Direktur Penilaian Perusahaan BEI, I Gede Nyoman Yetna, mengatakan pihaknya telah meminta penjelasan kepada INAF terkait dengan indikasi fraud yang terungkap dalam Laporan Hasil Pemeriksaan (LHP) Badan Pemeriksa Keuangan (BPK).
Hasilnya, manajemen INAF menjelaskan kebenaran terkait laporan itu yang menyimpulkan ada penyimpangan berindikasi tindak pidana sehingga mengakibatkan negara merugi. Kasus ini pun telah dilimpahkan kepada Kejaksaan Agung (Kejagung).
Nyoman juga menyampaikan bahwa otoritas Bursa menyoroti temuan BPK terkait dugaan window dressing laporan keuangan INAF dan KAEF. Adapun Indofarma sejauh belum merilis laporan keuangan tahunan 31 Desember 2023.
“Bursa sedang melakukan analisis lebih lanjut atas penyajian laporan keuangan yang telah disampaikan oleh INAF dan senantiasa memantau pemberitaan atas hasil pemeriksaan lebih lanjut oleh Jaksa Agung,” ujar Nyoman, Kamis (6/6/2024).
Sementara itu, KAEF baru menyampaikan laporan keuangan tahunan 2023 pada 1 Juni 2024. Berdasarkan laporan yang disampaikan, perseroan mendapatkan opini Wajar Dengan Pengecualian (WDP) dari KAP Hendrawinata Hanny Erwin dan Sumargo.
Baca Juga
“Adapun lebih lanjut dijelaskan bahwa basis opini WDP tersebut sehubungan dengan auditor belum memperoleh bukti yang cukup dan memadai mengenai penyesuaian saldo persediaan dan utang usaha pada salah satu entitas anak, PT Kimia Farma Apotek,” tuturya.

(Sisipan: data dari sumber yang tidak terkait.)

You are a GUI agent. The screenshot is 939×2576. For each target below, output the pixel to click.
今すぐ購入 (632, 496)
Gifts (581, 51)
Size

Nyoman menyatakan bahwa saat ini otoritas Bursa sedang melakukan analisa lebih lanjut apakah terdapat pelanggaran yang dilakukan KAEF dalam penyajian laporan keuangan.
Sebagaimana diketahui, BPK menemukan Indofarma dan anak usahanya PT Indofarma Global Medika terlibat aktivitas berindikasi fraud, mulai dari transaksi fiktif, pinjaman online, hingga mempercantik laporan keuangan.
Melansir Ikhtisar Hasil Pemeriksaan Semester (IHPS) II Tahun 2023 yang dirilis BPK, aktivitas itu meliputi transaksi jual beli fiktif pada unit bisnis Fast Moving Consumer Goods (FMCG), serta penempatan dana deposito atas nama pribadi di Koperasi Simpan Pinjam Nusantara.
Selain itu, BPK menemukan INAF melakukan pinjaman online atau pinjol, menggunakan dana restitusi pajak untuk kepentingan di luar perusahaan, hingga menggadaikan deposito kepada PT Bank Oke Indonesia Tbk. (DNAR) untuk kepentingan pihak lain.
Perseroan juga menggunakan kartu kredit perusahaan untuk kepentingan pribadi, melakukan windows dressing laporan keuangan, sampai membayar asuransi purnajabatan dengan jumlah melebihi ketentuan yang berlaku.
“Permasalahan tersebut mengakibatkan indikasi kerugian sebesar Rp278,42 miliar dan potensi kerugian sebesar Rp18,26 miliar atas beban pajak dari penjualan fiktif FMCG,” tulis BPK.
Tak cuma itu, BPK menemukan INAF melakukan pengadaan alat kesehatan tanpa studi kelayakan dan penjualan tanpa analisa kemampuan keuangan pelanggan, yang mengakibatkan indikasi kerugian sebesar Rp16,35 miliar dan potensi kerugian sebesar Rp146,57 miliar.